__Your tasks__:
**a.** List the stylistic touchstones that the passage on Bartók's Concerto for Orchestra says the concerto contains.
**b.** Carry the passage on Bartók's Concerto for Orchestra forward from its final sentence.

In 1940, after the death of his mother, Bartók fled Nazi-occupied Hungary for the United States, where he spent the last five years of his life. Although he settled in New York, with his much-younger wife, he never truly left his native country behind. His musical language was steeped in the folk idioms of the Eastern European countryside.
For years he and Zoltán Kodály had logged countless hours as musical documentarians, using Western notation and early portable recording phonographs to capture Hungarian, Slovak, and Romanian folk melodies from indigenous singers. Those years of immersive field work meant that Bartók carried his homeland with him, no matter where he happened to be living.
When Boston Symphony Orchestra music director Serge Koussevitzky commissioned the concerto, Bartók was perilously poor, depressed, and racked with high fevers caused by undiagnosed leukemia. He weighed only 87 pounds. Aware of Bartók’s grim circumstances and his stoic refusal of charity, Koussevitzky offered him a $1000 advance to compose a new orchestral work in memory of Koussevitzky’s late wife. Although the Russian-born entrepreneur really wanted to cover Bartók’s medical expenses and probably never expected him to fulfill the assignment, Bartók was buoyed by the prospect. He set out for a sanatorium at Lake Saranac in upstate New York, where he finished the Concerto for Orchestra in less than eight weeks. He orchestrated it the following winter, while recuperating in North Carolina.
The Composer Speaks
“The title of this symphony-like orchestral work is explained by its tendency to treat the single orchestral instruments in a concertante or soloistic manner. The ‘virtuoso’ treatment appears, for instance, in the fugato sections of the development of the first movement (brass instruments), or in the perpetuum mobile–like passage of the principal theme in the last movement (strings), and especially in the second movement, in which pairs of instruments consecutively appear with brilliant passages.” —Béla Bartók, from his own program notes
A Closer Listen
Cast in five movements, the concerto boasts brisk contrasts and weird symmetries. It’s a storehouse of stylistic touchstones: Bach fugues, peasant folk songs, angular tonal experiments, birdsong, night music. There’s even a jab at Dmitri Shostakovich’s recent “Leningrad” Symphony, which Bartók considered a celebration of state violence and duly despised.

__Data provided__:
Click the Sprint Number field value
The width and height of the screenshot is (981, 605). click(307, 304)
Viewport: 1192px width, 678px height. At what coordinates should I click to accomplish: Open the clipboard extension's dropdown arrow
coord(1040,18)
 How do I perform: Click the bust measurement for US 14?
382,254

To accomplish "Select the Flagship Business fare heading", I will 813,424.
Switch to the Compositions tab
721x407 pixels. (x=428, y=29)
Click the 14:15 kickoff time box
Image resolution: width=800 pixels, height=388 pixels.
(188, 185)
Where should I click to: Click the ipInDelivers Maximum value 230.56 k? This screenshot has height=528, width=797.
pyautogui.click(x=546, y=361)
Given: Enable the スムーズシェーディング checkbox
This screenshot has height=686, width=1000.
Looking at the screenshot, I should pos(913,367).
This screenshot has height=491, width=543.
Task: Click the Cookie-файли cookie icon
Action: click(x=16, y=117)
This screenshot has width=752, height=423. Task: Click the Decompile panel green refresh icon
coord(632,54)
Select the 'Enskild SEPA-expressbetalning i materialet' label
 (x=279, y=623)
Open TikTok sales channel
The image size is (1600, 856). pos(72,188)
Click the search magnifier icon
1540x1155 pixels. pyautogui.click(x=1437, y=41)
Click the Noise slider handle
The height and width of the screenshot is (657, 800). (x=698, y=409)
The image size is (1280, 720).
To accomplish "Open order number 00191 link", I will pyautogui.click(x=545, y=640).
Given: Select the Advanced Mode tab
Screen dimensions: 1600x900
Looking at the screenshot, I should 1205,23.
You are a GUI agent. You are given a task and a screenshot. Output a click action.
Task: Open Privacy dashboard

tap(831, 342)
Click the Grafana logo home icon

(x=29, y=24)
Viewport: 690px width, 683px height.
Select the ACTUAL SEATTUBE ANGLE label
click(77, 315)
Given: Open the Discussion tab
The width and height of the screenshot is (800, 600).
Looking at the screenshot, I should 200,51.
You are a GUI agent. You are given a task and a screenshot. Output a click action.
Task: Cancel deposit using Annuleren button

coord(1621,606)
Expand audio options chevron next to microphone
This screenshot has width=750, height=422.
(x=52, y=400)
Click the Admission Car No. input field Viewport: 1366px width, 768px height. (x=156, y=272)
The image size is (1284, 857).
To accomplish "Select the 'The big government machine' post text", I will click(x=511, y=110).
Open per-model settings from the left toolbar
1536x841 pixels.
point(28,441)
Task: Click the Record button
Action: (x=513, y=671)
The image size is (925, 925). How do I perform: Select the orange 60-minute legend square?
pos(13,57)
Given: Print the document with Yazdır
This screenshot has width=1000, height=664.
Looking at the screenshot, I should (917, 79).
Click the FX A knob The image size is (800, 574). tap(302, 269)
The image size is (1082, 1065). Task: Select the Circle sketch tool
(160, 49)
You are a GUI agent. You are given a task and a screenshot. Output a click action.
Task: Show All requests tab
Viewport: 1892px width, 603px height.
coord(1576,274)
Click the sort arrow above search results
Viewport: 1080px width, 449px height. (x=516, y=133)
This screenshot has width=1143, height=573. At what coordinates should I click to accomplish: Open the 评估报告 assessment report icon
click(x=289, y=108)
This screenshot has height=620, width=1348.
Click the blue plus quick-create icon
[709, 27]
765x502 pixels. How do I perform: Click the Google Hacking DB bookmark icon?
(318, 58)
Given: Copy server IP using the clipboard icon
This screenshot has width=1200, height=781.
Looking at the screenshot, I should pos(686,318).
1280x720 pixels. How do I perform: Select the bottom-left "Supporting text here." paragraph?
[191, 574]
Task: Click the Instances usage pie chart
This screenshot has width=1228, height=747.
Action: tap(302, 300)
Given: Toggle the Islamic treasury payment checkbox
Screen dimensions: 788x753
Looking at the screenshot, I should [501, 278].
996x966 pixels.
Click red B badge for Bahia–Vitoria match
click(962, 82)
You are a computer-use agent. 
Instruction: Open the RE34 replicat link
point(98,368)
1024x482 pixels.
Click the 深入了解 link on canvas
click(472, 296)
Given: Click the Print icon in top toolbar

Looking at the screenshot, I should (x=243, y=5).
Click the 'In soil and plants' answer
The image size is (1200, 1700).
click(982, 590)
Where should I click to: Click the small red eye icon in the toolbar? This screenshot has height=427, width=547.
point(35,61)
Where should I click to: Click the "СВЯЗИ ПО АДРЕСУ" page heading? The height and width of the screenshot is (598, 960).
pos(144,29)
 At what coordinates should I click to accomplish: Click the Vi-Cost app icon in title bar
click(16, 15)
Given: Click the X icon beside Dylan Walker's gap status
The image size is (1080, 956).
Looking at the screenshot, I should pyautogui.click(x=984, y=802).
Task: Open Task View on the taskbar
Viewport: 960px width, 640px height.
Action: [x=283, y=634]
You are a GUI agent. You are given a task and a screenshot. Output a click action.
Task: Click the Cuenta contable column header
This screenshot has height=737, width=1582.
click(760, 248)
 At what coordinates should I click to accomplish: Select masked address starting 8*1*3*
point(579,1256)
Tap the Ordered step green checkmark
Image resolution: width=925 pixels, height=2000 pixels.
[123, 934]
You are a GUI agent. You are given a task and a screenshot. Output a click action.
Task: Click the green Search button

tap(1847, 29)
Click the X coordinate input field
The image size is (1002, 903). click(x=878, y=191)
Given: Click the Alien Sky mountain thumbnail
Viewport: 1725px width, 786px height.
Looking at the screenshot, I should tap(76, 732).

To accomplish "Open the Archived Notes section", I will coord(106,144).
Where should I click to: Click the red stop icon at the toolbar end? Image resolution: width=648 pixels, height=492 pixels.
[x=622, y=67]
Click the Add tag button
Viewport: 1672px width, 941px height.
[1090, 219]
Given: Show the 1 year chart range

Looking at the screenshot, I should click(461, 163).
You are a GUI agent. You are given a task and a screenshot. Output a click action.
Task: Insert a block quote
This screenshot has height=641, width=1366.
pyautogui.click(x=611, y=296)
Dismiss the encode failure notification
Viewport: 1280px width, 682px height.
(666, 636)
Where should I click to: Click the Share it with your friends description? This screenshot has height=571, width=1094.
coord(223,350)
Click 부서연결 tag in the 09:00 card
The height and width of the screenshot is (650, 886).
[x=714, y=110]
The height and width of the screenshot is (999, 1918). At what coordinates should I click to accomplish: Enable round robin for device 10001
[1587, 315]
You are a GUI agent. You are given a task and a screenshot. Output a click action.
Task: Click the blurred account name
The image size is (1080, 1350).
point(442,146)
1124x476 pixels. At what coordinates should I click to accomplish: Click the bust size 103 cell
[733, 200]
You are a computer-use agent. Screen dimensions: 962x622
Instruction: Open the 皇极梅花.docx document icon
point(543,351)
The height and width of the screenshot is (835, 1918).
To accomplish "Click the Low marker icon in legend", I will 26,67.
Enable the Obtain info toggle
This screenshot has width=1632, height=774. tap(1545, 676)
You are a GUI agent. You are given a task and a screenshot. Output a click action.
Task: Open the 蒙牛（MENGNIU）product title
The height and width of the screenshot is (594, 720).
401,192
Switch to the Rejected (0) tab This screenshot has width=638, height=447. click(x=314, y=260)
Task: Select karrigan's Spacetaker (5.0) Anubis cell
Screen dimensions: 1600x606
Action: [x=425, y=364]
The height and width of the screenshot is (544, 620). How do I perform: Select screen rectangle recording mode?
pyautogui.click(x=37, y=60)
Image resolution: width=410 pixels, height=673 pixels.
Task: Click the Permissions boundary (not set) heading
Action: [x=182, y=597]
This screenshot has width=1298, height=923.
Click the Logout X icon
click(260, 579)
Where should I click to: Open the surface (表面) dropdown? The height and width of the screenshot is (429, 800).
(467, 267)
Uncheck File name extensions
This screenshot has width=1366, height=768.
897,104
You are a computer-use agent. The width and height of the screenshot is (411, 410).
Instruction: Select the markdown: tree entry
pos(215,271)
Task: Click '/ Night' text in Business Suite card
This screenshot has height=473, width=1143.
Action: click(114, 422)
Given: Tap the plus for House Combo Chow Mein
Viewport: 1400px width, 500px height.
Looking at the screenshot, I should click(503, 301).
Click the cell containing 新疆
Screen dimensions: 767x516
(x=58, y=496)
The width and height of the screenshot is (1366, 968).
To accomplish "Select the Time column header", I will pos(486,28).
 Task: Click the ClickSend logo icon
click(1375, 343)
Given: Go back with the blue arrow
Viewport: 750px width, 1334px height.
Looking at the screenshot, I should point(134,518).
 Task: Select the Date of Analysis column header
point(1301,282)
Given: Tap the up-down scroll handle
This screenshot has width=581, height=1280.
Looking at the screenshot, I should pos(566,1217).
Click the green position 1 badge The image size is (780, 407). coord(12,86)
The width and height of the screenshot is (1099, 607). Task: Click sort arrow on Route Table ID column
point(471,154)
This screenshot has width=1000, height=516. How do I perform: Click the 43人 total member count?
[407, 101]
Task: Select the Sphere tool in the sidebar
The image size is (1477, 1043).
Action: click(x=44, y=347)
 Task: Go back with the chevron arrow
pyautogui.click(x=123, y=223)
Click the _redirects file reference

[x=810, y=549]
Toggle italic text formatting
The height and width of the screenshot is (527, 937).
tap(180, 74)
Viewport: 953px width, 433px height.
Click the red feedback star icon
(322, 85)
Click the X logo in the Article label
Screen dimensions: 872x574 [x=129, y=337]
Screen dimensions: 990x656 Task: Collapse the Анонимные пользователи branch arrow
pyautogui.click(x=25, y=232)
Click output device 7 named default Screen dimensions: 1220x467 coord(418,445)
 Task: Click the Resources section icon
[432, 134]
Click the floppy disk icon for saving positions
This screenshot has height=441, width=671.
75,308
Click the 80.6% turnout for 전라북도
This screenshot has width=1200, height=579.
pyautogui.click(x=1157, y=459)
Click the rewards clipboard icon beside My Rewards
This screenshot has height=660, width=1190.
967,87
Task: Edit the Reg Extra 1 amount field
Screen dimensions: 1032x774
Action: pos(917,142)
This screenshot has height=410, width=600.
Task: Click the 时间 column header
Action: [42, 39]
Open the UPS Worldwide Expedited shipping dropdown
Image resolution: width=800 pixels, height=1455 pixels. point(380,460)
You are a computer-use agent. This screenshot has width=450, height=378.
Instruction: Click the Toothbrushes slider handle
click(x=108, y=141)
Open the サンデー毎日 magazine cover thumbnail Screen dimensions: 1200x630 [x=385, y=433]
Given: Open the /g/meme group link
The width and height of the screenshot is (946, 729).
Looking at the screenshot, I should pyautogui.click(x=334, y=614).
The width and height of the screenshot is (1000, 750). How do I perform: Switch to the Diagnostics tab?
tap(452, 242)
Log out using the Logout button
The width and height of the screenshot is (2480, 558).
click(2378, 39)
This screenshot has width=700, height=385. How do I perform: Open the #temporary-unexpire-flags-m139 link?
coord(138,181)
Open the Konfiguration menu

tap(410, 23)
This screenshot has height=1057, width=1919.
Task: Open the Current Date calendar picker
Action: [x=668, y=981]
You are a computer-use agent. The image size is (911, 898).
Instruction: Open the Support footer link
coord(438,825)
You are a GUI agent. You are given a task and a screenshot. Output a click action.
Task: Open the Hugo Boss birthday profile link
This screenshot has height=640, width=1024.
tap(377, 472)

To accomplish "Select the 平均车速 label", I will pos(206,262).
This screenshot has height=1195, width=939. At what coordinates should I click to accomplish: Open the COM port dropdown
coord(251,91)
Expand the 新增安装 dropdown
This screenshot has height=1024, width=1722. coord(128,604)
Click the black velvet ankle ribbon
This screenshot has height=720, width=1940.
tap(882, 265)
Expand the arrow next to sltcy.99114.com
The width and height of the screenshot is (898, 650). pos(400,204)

__Replies__:
**a.** Bach fugues, peasant folk songs, angular tonal experiments, birdsong, night music

**b.**
The first movement, Introduzione, starts slowly and mysteriously, then develops into a swifter fugato section. Presentando le coppie, or “Presentation of the Couples,” contains five sections in which instrumental pairs (bassoons, oboes, clarinets, flutes, and muted trumpets) are separated by specific intervals (minor sixths, minor thirds, minor sevenths, fifths, and major seconds, respectively). Elegia, the central Andante, is a poignant nocturne based on three themes derived from the first movement. The fourth movement, Intermezzo interotto (“interrupted intermezzo”), pits Eastern European folk tunes against a parodic quotation from Shostakovich (itself a quotation from Franz Lehár’s The Merry Widow, which Bartók probably didn’t realize at the time). The propulsive fifth movement brings it all back home with more fugal splendor and folky exuberance.